17 December 2009

P.S. On Expecting Twins




Today I had lunch with two young women who are both expecting twins.  They wanted to meet with me to learn about my experiences as a mom of adult twin boys, and to glean any advice unique to multiples. One friend is already an experienced parent of three young children who are awaiting siblings #4 and #5 (twin girls) to arrive about three months from now. The other one is already an experienced teacher who has been "pregnant" for about six years . . . about to explode from waiting, praying, applying, searching and more waiting. She is about to meet #1 and #2 (14-month-old twin boys) for the first time when they fly halfway around the world to adopt them on January 1st.

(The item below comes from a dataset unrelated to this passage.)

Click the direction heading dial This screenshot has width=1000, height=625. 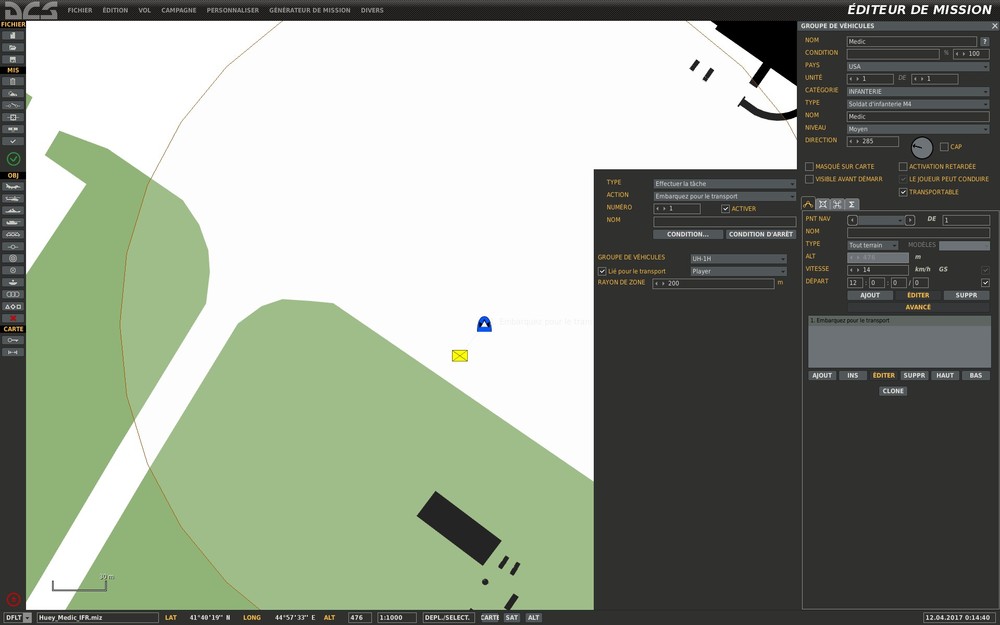click(x=922, y=147)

I thought it would be easy to address their questions after two and a half decades of parenting and speaking/writing about parenthood for almost that long, but I was struck that their minds had already moved way beyond advice about rhyming names, matching clothes or sharing spoons.

Before I was hospitalized at 32 weeks, I visited a "twins club" meeting and read Elizabeth Nobles' groundbreaking book,  Having Twins (now in it's third edition), but much of the way I navigated the care of multiples was determined by where I was as an individual, NOT how well I could breastfeed two babies at one time (I couldn't). These women are far beyond where I was in emotional and spiritual maturity . . . if only their expectations of themselves can remain balanced and realistic. 

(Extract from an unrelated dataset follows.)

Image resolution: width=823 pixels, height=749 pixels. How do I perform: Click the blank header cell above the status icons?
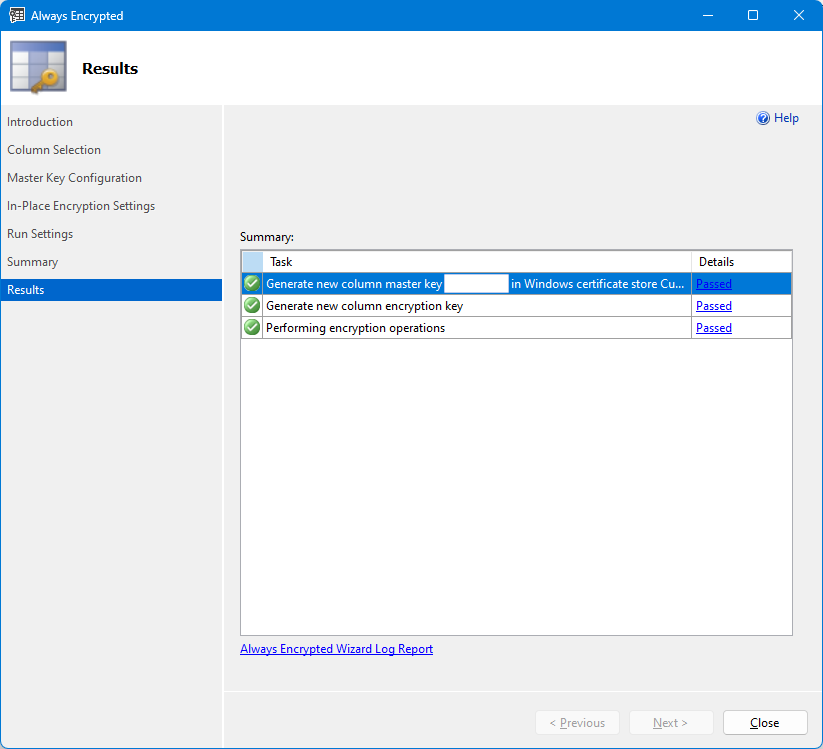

I was most impressed by their desire to prepare for the ways their marriages and their souls will be challenged during the first months and years that expose every fiber of our selfishness and self-pity.  The fact that they are aware and care assures me that, they too, will wake up from the shock and awe of diapers and bottles and interrupted slumber to enjoy mostly delighful, memorable days!

Ten years ago, when we wrote Shaping the Next Generation:Helping Parents Seize their Brief Window of Opportunity, we were trying to answer the nagging questions that occupied our own minds on any given day: What if my worst nightmares come true? Am I doing enough for my children? What if my kids don't turn out right? Can I really influence my children? Our answer to all of the above hasn't changed
. . . "God is both Father and Potter, already at work shaping your children (and their parents)." His gracious plan is to include us in His awesome process . . . and humble, vulnerable, imperfect parents are not required to make the journey alone.  Most of us can attest that there is only one perfect parent.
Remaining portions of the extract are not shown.